• WORK ORDER
Give back, character for character, the line that includes "How do I perform: Open" and all lines beneath it in the data.

• RECORDS

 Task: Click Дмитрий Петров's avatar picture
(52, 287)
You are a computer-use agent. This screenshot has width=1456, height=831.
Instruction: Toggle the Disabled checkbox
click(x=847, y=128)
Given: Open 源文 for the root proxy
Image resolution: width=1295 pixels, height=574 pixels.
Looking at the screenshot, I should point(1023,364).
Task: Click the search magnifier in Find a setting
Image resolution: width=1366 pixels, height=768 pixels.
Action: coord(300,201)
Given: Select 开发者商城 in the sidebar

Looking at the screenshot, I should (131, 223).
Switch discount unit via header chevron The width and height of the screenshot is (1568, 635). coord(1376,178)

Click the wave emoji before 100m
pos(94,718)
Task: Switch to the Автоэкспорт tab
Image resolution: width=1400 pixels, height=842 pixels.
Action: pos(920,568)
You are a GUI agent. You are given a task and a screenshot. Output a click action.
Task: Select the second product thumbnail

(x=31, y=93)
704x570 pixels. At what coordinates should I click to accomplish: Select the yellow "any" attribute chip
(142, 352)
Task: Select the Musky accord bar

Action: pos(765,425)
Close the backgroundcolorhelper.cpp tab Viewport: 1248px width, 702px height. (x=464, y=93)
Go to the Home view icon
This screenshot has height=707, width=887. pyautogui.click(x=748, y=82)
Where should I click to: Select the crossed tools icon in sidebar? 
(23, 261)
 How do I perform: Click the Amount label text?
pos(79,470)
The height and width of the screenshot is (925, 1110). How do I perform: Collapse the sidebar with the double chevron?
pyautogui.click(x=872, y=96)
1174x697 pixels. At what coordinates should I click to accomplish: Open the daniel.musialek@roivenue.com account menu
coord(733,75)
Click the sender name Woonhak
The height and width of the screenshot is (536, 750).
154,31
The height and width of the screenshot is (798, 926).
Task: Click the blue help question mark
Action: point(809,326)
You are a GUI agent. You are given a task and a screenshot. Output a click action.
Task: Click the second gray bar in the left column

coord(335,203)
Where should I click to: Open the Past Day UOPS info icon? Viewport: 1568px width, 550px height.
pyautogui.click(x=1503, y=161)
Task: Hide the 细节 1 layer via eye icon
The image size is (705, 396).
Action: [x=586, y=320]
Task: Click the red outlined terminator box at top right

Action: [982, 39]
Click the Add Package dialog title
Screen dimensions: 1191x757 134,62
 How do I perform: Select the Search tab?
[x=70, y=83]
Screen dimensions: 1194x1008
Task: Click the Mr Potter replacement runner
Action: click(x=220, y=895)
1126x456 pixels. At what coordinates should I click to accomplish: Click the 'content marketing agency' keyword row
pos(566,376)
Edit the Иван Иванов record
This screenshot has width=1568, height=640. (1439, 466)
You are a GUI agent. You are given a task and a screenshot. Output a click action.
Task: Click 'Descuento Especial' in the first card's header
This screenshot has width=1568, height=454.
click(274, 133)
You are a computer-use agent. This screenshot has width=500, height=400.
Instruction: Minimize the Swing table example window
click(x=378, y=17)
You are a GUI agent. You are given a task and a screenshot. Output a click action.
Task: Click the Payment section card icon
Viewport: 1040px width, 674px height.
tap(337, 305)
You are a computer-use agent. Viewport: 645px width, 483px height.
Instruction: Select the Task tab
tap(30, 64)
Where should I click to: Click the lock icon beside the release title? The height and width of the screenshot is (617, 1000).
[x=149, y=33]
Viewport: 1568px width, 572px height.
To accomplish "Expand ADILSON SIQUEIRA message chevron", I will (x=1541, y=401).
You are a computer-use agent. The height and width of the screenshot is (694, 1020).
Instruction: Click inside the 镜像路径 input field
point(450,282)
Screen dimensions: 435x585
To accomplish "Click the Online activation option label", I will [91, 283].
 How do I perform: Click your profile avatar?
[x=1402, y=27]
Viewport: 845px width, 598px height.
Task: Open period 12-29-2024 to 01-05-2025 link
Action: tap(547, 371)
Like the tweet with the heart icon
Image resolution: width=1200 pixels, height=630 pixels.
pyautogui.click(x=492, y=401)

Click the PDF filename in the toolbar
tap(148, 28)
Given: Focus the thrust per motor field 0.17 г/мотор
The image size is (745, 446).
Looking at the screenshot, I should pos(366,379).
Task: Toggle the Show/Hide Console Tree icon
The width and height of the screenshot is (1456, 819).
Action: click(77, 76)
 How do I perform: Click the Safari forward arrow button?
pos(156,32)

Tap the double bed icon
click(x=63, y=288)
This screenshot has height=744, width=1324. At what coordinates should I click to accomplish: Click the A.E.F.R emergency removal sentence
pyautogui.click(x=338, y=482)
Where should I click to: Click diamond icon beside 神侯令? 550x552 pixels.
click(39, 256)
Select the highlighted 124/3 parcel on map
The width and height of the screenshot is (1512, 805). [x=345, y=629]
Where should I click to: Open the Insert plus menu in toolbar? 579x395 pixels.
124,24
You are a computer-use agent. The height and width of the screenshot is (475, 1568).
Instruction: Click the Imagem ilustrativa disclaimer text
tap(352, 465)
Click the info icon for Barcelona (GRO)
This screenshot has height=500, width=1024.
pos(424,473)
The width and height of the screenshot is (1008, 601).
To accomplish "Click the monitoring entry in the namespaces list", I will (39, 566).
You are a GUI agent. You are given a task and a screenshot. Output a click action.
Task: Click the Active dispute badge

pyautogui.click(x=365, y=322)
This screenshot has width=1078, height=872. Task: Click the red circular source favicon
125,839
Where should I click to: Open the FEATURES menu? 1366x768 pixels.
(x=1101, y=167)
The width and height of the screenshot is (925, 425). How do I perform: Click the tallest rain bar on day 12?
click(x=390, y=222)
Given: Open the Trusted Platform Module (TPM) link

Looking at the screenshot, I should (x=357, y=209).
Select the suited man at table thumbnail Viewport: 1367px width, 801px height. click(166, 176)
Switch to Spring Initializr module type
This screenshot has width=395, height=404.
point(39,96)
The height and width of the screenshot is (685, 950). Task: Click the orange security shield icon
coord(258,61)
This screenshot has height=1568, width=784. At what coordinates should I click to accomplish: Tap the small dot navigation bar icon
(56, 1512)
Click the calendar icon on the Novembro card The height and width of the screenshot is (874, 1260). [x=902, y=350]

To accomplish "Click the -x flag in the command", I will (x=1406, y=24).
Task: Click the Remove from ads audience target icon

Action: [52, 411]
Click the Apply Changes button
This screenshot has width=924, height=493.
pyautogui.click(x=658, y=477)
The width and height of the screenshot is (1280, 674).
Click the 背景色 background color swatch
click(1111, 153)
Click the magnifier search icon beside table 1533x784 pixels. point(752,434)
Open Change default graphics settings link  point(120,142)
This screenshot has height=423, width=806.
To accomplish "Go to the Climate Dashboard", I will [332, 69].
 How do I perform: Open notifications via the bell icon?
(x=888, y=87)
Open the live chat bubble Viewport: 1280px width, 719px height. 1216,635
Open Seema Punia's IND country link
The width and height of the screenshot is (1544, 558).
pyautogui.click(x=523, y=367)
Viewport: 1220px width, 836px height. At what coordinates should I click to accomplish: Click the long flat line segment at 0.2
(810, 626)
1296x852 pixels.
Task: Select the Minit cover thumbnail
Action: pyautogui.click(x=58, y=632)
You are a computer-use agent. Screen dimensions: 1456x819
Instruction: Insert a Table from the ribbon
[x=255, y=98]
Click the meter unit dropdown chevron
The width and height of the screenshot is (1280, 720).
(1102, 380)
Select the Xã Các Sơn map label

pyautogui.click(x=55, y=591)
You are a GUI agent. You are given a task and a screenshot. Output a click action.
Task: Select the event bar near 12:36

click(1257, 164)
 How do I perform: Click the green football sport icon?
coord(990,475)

• TASK OUTPUT
 How do I perform: Open notifications via the bell icon?
(x=888, y=87)
Open the live chat bubble Viewport: 1280px width, 719px height. 1216,635
Open Seema Punia's IND country link
The width and height of the screenshot is (1544, 558).
pyautogui.click(x=523, y=367)
Viewport: 1220px width, 836px height. At what coordinates should I click to accomplish: Click the long flat line segment at 0.2
(810, 626)
1296x852 pixels.
Task: Select the Minit cover thumbnail
Action: pyautogui.click(x=58, y=632)
You are a computer-use agent. Screen dimensions: 1456x819
Instruction: Insert a Table from the ribbon
[x=255, y=98]
Click the meter unit dropdown chevron
The width and height of the screenshot is (1280, 720).
(1102, 380)
Select the Xã Các Sơn map label

pyautogui.click(x=55, y=591)
You are a GUI agent. You are given a task and a screenshot. Output a click action.
Task: Select the event bar near 12:36

click(1257, 164)
 How do I perform: Click the green football sport icon?
coord(990,475)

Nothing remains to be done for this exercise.